Der Kampf gegen den Terrorismus im In- und Ausland ist vollkommen aus dem Ruder gelaufen: Der weltweite Internetverkehr wird durch Programme wie Prism und Tempora ohne Anlass und ohne Hemmungen überwacht. In einem unverständlichen Akt der Paranoia hören die US-Geheimdienste nicht nur die Bürger ihrer befreundeten Nationen in Europa ab, sondern auch gleich deren Regierungen. Alles Terroristen halt.
Sind NSA, CIA und Co. noch unter Kontrolle der Obama-Regierung? Wenn nicht: schlimm genug. Wenn doch: noch schlimmer. Beides entbindet den einstigen Hoffnungsträger Barack Obama aber nicht von seiner Verantwortung, nicht von seinem Eid auf die Verfassung seines Landes, die einst eine vorbildliche war.
Und der BND mischt munter mit und tauscht spannende Daten über ihre Bürger mit den Vereinigten Staaten aus. Kein Wunder, wenn man sie nicht selbst ausspionieren darf. Aber wozu hat man schließlich Freunde? Hatten wir eigentlich nicht auch mal ein vorbildliche Verfassung?
Das Vertrauen ist zerrüttet: Das Vertrauen zwischen Europäern und Amerikanern. Das Vertrauen zwischen Großbritannien und den übrigen EU-Mitgliedsstaaten. Und, am schlimmsten, das Vertrauen zwischen Bürgern und Staat. Und mit was? Mit Recht. Ich sehe keine transatlantische Wertegemeinschaft mehr. Rechtsstaat? Fehlanzeige!
Nun ist es Zeit für uns, die Bürger. Zeit zu handeln. Amerikanern, Briten, überhaupt allen geheimen Diensten müssen Grenzen aufgezeigt werden! Ich fordere daher einen Sonderausschuss im Europäischen Parlament, der die Vorgänge restlos aufklärt und politisch bewertet. Verhandlungen über transatlantische Freihandelsabkommen müssen solange eingefroren werden. Alle Abkommen zum Datenaustausch, die die Piraten aus guten Gründen seit langem kritisieren, müssen sofort ausgesetzt werden. Europa muss die Daten seiner Bürger schützen, so gut es noch geht.

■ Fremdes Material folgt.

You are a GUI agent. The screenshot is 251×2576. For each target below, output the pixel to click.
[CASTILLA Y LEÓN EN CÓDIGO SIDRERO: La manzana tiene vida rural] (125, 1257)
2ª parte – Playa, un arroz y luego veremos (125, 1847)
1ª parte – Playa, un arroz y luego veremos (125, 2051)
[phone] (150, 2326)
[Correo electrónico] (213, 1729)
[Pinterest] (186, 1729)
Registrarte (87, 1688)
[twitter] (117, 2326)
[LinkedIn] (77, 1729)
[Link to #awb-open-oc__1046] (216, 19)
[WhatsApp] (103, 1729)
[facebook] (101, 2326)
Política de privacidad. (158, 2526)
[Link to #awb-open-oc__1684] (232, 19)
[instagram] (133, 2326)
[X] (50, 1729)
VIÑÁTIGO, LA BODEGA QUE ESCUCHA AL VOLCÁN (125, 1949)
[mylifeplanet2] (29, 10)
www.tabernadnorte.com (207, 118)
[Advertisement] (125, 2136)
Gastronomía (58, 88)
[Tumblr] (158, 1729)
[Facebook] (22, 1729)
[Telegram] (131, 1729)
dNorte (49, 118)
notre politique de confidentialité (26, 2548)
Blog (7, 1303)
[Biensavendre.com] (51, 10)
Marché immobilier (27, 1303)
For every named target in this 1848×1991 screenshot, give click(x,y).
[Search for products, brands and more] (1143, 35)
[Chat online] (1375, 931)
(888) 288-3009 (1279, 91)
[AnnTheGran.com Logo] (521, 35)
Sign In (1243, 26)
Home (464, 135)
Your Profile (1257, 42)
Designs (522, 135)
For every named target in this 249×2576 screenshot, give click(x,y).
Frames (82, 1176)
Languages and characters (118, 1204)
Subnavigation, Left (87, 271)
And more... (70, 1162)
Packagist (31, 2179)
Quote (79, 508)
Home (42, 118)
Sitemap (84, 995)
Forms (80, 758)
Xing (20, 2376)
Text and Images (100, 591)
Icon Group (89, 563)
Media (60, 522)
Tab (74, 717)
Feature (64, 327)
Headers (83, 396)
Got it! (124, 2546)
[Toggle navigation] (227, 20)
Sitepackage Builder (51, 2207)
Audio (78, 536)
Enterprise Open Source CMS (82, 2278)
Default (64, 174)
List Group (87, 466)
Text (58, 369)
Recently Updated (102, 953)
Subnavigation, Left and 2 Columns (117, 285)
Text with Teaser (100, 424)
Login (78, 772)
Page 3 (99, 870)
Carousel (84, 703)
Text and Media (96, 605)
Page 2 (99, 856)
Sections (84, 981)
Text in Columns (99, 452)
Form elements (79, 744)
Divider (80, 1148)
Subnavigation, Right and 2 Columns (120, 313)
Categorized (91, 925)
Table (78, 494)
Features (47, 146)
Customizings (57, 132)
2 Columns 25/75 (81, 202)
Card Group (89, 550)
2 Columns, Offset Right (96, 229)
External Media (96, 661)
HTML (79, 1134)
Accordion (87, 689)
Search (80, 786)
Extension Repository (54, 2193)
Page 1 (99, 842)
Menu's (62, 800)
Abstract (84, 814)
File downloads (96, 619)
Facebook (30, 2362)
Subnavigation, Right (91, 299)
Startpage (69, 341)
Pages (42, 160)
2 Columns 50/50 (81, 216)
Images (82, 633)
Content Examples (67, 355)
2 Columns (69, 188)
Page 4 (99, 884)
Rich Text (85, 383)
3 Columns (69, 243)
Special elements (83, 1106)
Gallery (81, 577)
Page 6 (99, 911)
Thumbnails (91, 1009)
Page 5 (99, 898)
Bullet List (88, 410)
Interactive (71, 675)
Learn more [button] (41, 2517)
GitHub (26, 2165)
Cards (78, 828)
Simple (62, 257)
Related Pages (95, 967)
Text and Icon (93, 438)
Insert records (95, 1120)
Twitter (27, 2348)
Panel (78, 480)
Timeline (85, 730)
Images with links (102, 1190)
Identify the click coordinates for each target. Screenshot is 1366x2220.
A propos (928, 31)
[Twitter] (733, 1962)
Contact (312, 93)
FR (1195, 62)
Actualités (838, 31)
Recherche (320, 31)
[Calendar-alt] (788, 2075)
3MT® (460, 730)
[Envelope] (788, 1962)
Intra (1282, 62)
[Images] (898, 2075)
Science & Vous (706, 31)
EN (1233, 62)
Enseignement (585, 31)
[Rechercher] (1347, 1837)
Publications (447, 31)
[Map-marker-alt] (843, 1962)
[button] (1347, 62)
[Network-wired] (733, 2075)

Aber auch in Europa selbst ist es zum Sündenfall gekommen: Noch ungehemmter als die USA haben die Briten ihre strategische Position im Internet ausgenutzt, um nahezu alles abzuhören und wegzuspeichern, das durch ihre Leitungsknoten lief. Und die Regierung in London geht auf Tauchstation. Nicht einmal eine klare Stellungnahme gegenüber der Bundesregierung kann sie sich abringen. Das widerspricht dem Geist der Europäischen Verträge und daher muss ein Vertragsverletzungsverfahren gegen Großbritannien eingeleitet werden.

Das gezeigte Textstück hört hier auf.